## Work request
Copy out exactly every line from the line containing "Screen dimensions: 706x1568" until the records below end, inclusive of both boundary lines.

Excerpts from a dataset
>>>
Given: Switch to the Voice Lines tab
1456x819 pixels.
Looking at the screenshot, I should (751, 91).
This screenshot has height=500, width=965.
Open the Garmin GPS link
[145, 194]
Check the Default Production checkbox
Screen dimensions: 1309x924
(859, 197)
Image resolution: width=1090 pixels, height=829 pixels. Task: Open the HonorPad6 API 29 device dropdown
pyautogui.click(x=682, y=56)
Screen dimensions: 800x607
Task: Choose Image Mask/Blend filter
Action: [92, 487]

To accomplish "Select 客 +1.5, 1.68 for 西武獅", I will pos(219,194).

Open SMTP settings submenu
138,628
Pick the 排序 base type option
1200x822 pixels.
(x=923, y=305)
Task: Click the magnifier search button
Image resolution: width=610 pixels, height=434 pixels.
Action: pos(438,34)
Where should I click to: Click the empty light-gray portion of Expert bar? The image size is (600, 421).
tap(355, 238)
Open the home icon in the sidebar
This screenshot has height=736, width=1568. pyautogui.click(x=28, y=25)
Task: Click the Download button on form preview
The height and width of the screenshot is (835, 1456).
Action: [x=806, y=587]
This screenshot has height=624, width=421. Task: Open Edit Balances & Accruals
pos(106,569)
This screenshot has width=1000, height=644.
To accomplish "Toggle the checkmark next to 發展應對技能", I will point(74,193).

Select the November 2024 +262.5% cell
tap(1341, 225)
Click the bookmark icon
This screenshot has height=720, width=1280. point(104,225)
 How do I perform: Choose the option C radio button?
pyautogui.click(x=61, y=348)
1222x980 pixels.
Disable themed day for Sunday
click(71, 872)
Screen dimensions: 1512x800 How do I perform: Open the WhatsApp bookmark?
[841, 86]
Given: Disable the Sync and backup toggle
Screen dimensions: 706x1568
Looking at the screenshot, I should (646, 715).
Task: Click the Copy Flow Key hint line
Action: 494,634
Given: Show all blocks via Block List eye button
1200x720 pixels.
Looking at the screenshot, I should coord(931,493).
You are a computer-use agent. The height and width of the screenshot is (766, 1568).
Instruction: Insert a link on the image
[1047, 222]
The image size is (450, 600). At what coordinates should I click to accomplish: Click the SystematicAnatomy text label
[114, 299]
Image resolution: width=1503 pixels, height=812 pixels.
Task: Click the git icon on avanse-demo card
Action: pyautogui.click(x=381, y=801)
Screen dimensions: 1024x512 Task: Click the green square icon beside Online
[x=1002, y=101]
<<<
## Answer box
Screen dimensions: 706x1568
Looking at the screenshot, I should (646, 715).
Task: Click the Copy Flow Key hint line
Action: 494,634
Given: Show all blocks via Block List eye button
1200x720 pixels.
Looking at the screenshot, I should coord(931,493).
You are a computer-use agent. The height and width of the screenshot is (766, 1568).
Instruction: Insert a link on the image
[1047, 222]
The image size is (450, 600). At what coordinates should I click to accomplish: Click the SystematicAnatomy text label
[114, 299]
Image resolution: width=1503 pixels, height=812 pixels.
Task: Click the git icon on avanse-demo card
Action: pyautogui.click(x=381, y=801)
Screen dimensions: 1024x512 Task: Click the green square icon beside Online
[x=1002, y=101]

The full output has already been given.